Can I just say, I’m an Englishman and I don’t like tea.

There’s a Chicken Fingers place here that serves a side of texas toast with their meals. They somehow only toast it on one side. I hate it, toast the other side too, jerks!

Regular toast, I dunno about in a toaster, but in a toaster oven you can get two one sided toasted slices by placing one slice of bread on top of the other before toasting. Can be useful for some types of sammich. I still wouldn’t do it often or to eat as just toast

No True Englishman, he!

Well that’s obvious. Has anyone in the history of time ever wanted it only toasted on the edge?

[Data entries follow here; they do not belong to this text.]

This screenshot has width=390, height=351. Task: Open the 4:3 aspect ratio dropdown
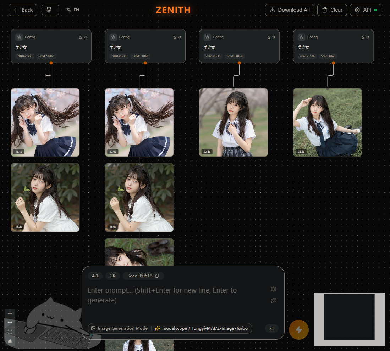[95, 276]
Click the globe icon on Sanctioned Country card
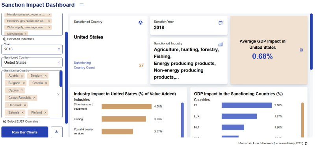 point(141,23)
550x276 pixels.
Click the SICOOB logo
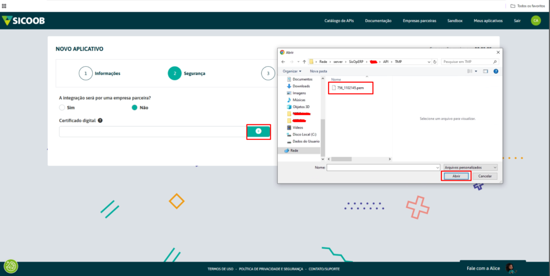23,20
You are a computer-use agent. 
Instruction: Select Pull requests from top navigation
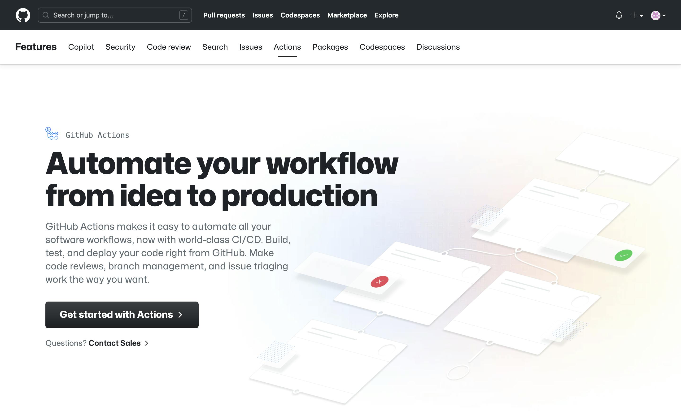click(x=224, y=15)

I always thought it weird, and have occasionally mentioned it. The only person I know who does her toast on one side is from the same neck of the woods as Sting though, so maybe its a northeastern peculiarity.

But maybe just a peculiarity.

That said, I have encountered the idea of toasting what will become the inner face of a sandwich to withstand wet ingredients, but leaving the outside untoasted so as not to abrade the lips, and that was in an American diner. Doubt that was what Sting was on about, but I guess there may have been such a practice with non-sandwich toast in the UK for similar reasons, historically.

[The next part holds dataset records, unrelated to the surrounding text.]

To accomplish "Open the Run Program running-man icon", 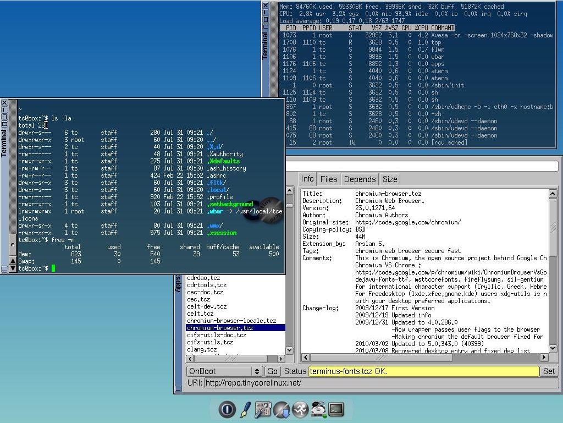I will coord(300,409).
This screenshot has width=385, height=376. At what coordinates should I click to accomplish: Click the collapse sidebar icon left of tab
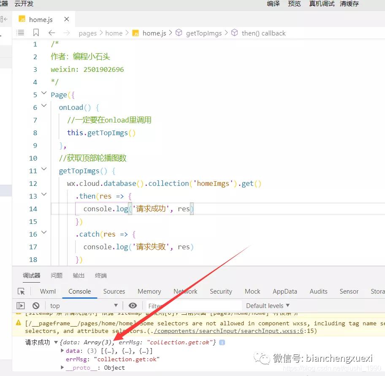(4, 19)
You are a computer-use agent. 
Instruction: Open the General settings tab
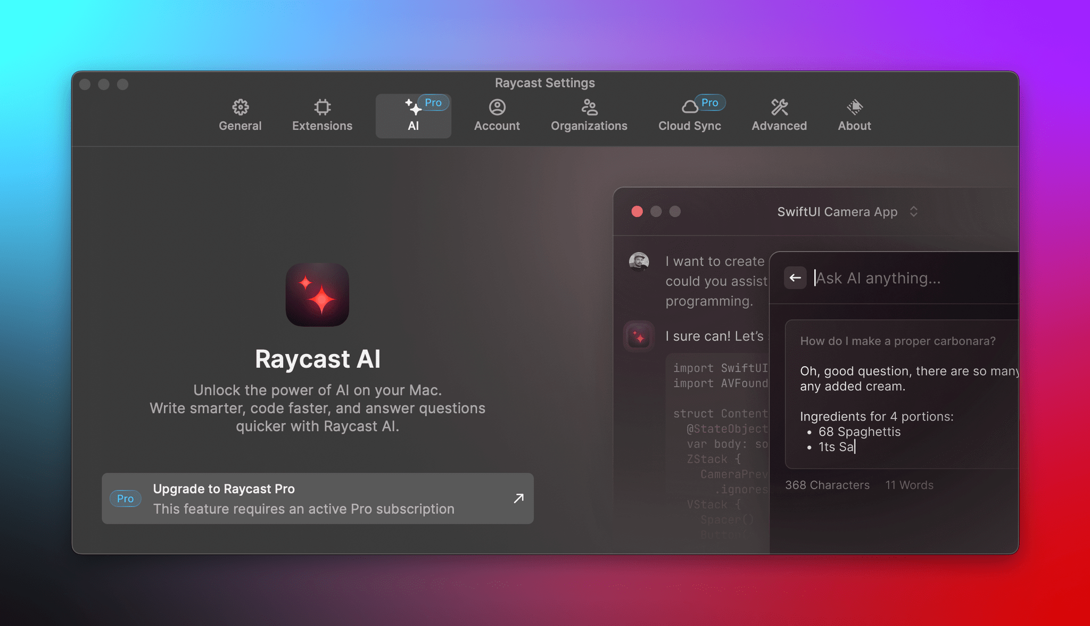coord(241,114)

My American grandmother used to make one-sided toast in the frying pan with lots of butter. It’s better than toast from the toaster, but I don’t eat it anymore for the good of my arteries.

i grew up in UK in the 1970’s before having a toaster was an everyday thing - we put the bread under the grill and toasted one side. it was delicious - i highly recommend it. of course, once toasters became a thing - why bother with the grill?

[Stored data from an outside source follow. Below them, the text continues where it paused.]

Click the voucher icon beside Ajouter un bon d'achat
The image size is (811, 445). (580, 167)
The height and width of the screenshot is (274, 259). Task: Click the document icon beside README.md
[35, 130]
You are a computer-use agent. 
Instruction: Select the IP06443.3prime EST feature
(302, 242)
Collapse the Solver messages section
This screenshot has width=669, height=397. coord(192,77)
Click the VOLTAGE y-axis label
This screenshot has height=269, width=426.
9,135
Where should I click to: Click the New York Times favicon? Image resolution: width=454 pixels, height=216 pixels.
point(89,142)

Toast is the closest my mother gets to religion, and she’s never owned a toaster. My wife’s feelings on toast are much the same, and we don’t have one either. We did for a little while, but it broke, and we resumed using the grill. Which is really no hassle. It doesn’t seem to be something to “bother” with, any more than a toaster would be.

Under the grill? WTF? How do you even get the bread down there? Not to mention getting it out without burning your hands off? Over the grill okay, but apparently you have some weird alternate use of the word grill that in no way matches the grills I’ve used.

This is a grill

how you gonna put something UNDER that???:confused:

That’s not a grill, it’s a barbecue.

“Grill” in the UK means “broiler” in the US. (Context should make that clear, I would think.) ETA: Well, it can also mean that iron grate that you put over a fire, but primarily, you put something under a grill over there.

ETA2:

Cite.

Yeah, here in the US, we can get very specific about what is a grill, barbecue, grilling, and barbecuing. Some people/regions use the words very loosely; others much more specifically. Colloquially, we do sometimes (perhaps often) refer to grills as barbecues, though for me, it’s more natural to call it a grill.

Toast bread on the grill.

I used to do the same thing when I was teenager. Bread was sliced more thinly in those days and I was often impatient to eat. Mind you, I did have time to slice a tomato to go with the cheese and ham.

Bono?

Called CHISELDECK in the UK.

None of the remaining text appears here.